◆ WHAT IS EXPECTED ◆
Please rescale the stretch of listing from the line containing "This screenshot has width=1215, height=718." through the line containing "Open the three-dot". Reproduce those lines in full, requests included, and multiply only the click coordinates in the answers by 1.6, rounding to whole numbers with halves going up.

+++ INFORMATION SHOWN +++

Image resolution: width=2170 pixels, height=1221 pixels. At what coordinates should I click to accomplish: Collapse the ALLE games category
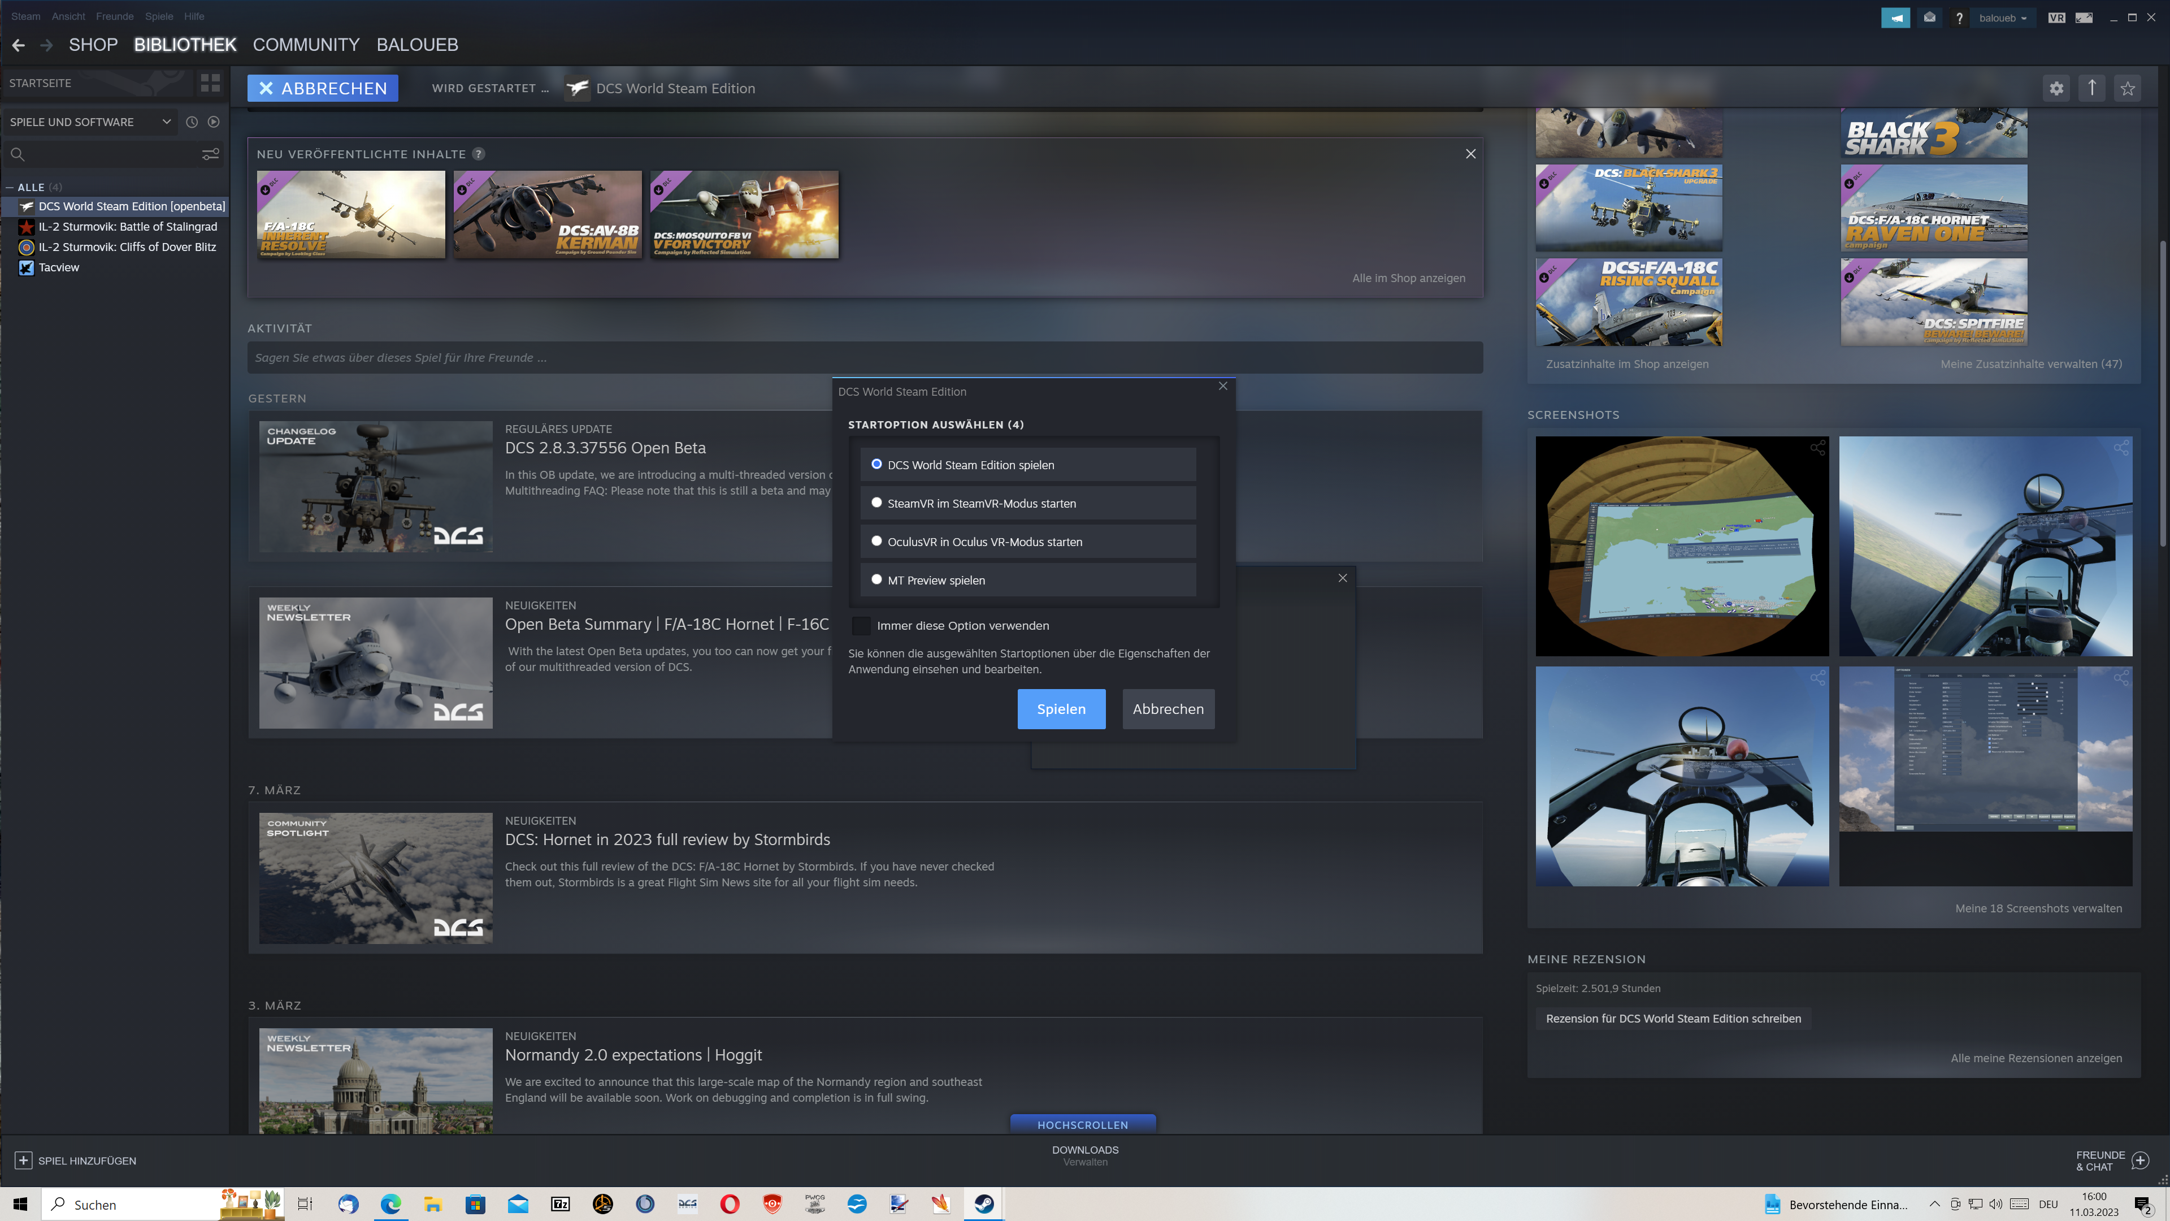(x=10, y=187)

+++
+++ INFORMATION SHOWN +++

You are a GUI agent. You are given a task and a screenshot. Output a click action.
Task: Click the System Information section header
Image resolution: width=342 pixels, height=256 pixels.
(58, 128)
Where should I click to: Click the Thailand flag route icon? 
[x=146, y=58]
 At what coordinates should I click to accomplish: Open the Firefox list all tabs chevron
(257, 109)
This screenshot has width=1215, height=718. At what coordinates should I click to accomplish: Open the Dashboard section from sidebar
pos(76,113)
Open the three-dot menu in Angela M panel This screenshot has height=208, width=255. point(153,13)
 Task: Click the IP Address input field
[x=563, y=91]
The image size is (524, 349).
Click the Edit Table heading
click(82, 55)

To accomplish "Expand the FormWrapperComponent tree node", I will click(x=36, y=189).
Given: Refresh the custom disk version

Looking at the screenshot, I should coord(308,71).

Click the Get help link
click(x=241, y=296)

+++
+++ INFORMATION SHOWN +++

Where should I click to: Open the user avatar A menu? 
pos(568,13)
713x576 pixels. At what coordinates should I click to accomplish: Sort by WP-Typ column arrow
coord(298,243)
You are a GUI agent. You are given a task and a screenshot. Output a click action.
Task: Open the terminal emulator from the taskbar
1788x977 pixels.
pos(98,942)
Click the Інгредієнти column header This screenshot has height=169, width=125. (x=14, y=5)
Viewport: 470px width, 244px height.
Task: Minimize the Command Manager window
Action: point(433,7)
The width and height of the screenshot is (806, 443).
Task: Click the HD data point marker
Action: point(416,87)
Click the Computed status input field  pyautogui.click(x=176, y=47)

+++

◆ TASK OUTPUT ◆
This screenshot has width=1215, height=718. At what coordinates should I click to accomplish: Open the Dashboard section from sidebar
pos(122,181)
Open the three-dot menu in Angela M panel This screenshot has height=208, width=255. point(245,21)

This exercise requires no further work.